Veloz iba cayendo la noche en aquel tiempo de incontrolables voces, de inauditas realidades y estupefactos raciocinios. Los pasos de los transeúntes eran cada vez más acelerados, dentro de poco iban a tener que tantear con las manos el lugar y adivinar con pasos inseguros su camino. La vista se les iba apagando a la par con la luz del día, los rostros ya irreconocibles se estaban tornando sombríos, la ciudad estaba entrando en penumbras.

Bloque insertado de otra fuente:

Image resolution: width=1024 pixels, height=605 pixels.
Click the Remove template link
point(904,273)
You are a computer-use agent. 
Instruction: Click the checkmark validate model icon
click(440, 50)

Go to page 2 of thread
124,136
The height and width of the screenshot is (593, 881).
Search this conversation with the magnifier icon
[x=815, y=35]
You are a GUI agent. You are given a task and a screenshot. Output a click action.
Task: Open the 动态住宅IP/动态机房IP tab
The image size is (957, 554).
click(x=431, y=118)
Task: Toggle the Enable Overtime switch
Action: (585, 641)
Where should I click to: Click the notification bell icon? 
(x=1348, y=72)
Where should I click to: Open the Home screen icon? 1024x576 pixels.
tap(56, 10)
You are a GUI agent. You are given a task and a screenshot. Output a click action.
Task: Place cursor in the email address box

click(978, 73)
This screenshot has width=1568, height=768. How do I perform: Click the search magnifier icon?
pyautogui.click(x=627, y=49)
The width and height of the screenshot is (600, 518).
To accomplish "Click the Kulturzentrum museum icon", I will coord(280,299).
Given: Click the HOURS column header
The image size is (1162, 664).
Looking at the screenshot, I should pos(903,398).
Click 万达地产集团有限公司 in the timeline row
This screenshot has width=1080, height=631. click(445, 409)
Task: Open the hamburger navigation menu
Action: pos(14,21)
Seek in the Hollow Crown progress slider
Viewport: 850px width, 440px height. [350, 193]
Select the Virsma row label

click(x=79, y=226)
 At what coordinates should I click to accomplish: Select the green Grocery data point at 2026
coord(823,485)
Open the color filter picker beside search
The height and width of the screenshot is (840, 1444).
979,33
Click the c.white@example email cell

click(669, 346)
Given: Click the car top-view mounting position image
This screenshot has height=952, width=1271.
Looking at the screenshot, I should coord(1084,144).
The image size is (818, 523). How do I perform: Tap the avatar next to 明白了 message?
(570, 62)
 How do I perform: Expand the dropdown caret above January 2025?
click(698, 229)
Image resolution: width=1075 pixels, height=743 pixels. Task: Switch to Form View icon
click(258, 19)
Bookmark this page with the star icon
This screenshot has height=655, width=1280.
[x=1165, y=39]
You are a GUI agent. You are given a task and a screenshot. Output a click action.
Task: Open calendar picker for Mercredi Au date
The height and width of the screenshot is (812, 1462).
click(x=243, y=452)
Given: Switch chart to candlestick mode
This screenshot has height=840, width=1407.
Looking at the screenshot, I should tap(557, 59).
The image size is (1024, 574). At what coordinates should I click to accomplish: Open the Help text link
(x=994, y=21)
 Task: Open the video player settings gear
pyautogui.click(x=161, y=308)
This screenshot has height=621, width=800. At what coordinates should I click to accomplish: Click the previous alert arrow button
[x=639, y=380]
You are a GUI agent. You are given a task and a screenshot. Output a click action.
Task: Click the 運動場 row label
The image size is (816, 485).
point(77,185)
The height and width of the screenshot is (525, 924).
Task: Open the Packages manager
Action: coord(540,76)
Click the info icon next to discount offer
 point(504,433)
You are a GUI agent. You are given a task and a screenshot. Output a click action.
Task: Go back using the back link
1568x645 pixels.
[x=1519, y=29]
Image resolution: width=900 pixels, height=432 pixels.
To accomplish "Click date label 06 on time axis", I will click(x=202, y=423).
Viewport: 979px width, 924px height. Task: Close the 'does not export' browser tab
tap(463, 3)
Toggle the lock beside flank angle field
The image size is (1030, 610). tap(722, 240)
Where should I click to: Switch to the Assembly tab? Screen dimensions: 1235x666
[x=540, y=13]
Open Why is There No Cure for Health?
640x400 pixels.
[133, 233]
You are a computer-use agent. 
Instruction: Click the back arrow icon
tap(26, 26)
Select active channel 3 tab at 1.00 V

Las calles envestidas por el silencio y la oscuridad, invitaban al reconocido desconocido, empuñando el desagravio morbo de amenazar a aquellos que desesperados avanzaban el paso para llegar a su refugio. El avistamiento de unos pocos despreocupados levantó la desconfianza que yacía impregnado en los recodos de cada cuadra, entonces, no hubo más opción que andar por el centro de las calles, volteando la mirada a cada lado posible de manera brusca y casi instantánea, aunque ya nada pudiera verse, salvo por alguna esporádica luz de un oportuno automóvil.
Se balanceaba el desacuerdo y la discordia entre los hablantes compulsivos, en sus intentos por entender la desaparición de la cordura y el orden vivencial ensamblado desde años atrás. Eran augurios insolentes, que reventando en el aire cayeron como rocío sobre los desdichados amantes de la esperanza.
Una mujer que iba balbuceando el ruego de su perdón, llevaba las manos atadas a su cadera y aunque intentara evitarlo pronto iba caer de rodillas en el pavimento, su ruego sería entonces un clamor a viva voz, sin miedo, sin pena, sin esperanza alguna de volver por donde ha venido; presa de la soledad y de su penetrante frío.
Así iba la vida, así iban los días en esta tierra de inconmensurables desprestigiados, dejándose ser una miserable apuesta en donde ganan solo los perversos, donde fingen victoria los crédulos y donde otros simplemente con sigilo van escapando del inclemente infortunio.